Suddenly, the taller of the two perked up, as if he had just remembered something.

“Wait! There was somebody!” He turned to his friend. “Remember that kid with the goggles?”

“What?” Detective Schmet interjected. ”Did you just say goggles?”

“Yeah. There was a One Hundred Percent Lunar Boy. He was with a group of friends. He was arguing with me about the room with the wall.”

“If I were to show you a picture, do you think you could identify him?”

“Sure.”

With his inhuman face barely expressing the slightest bit of the excitement he felt inside, Lieutenant Schmet lifted his arm and pressed a pair of small buttons on his wristband device. A two-dimensional, slightly translucent image of Hieronymus Rexaphin’s high school yearbook portrait flashed into the air and hovered just in front of the two college students.

“Yeah, that’s him!” they both said at the same time.

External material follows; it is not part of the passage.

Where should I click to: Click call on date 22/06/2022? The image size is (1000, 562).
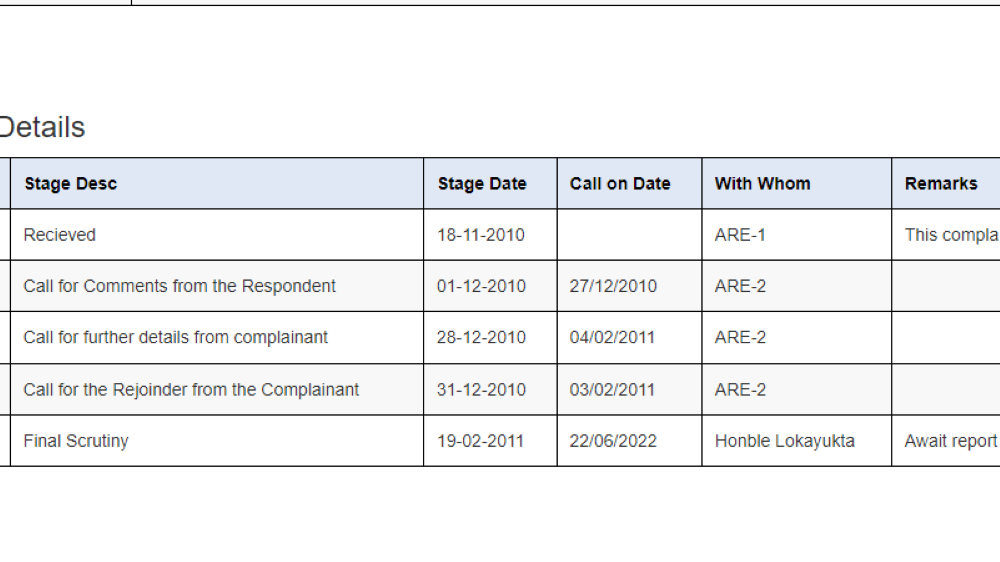click(x=614, y=441)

Schmet could hardly contain his pleasure. He knew, he could feel with that same feather that had tickled his spine, there had been a connection somewhere.

“Wonderful, fellas. Now, this boy with the goggles, think carefully. Was he the one who carried the police Omni-Tracker?”

“Now that I think about it…” the other boy replied, his eyes half closed, wracking his brains to remember, "it was a girl. Yeah, a girl. Actually, she also wore goggles, but more stylish than his. He was with a One Hundred Percent Lunar Girl. And she had blue hair…”

“Really?” the detective exclaimed. “My gosh…” He pressed a few buttons on his wristband, searching for a menu that might be useful. “One Hundred Percent Lunar Girls with blue hair—now how unusual can that be?”

An image of Slue appeared in the air, replacing the one of Hieronymus, also taken from the Lunar 777 High School yearbook.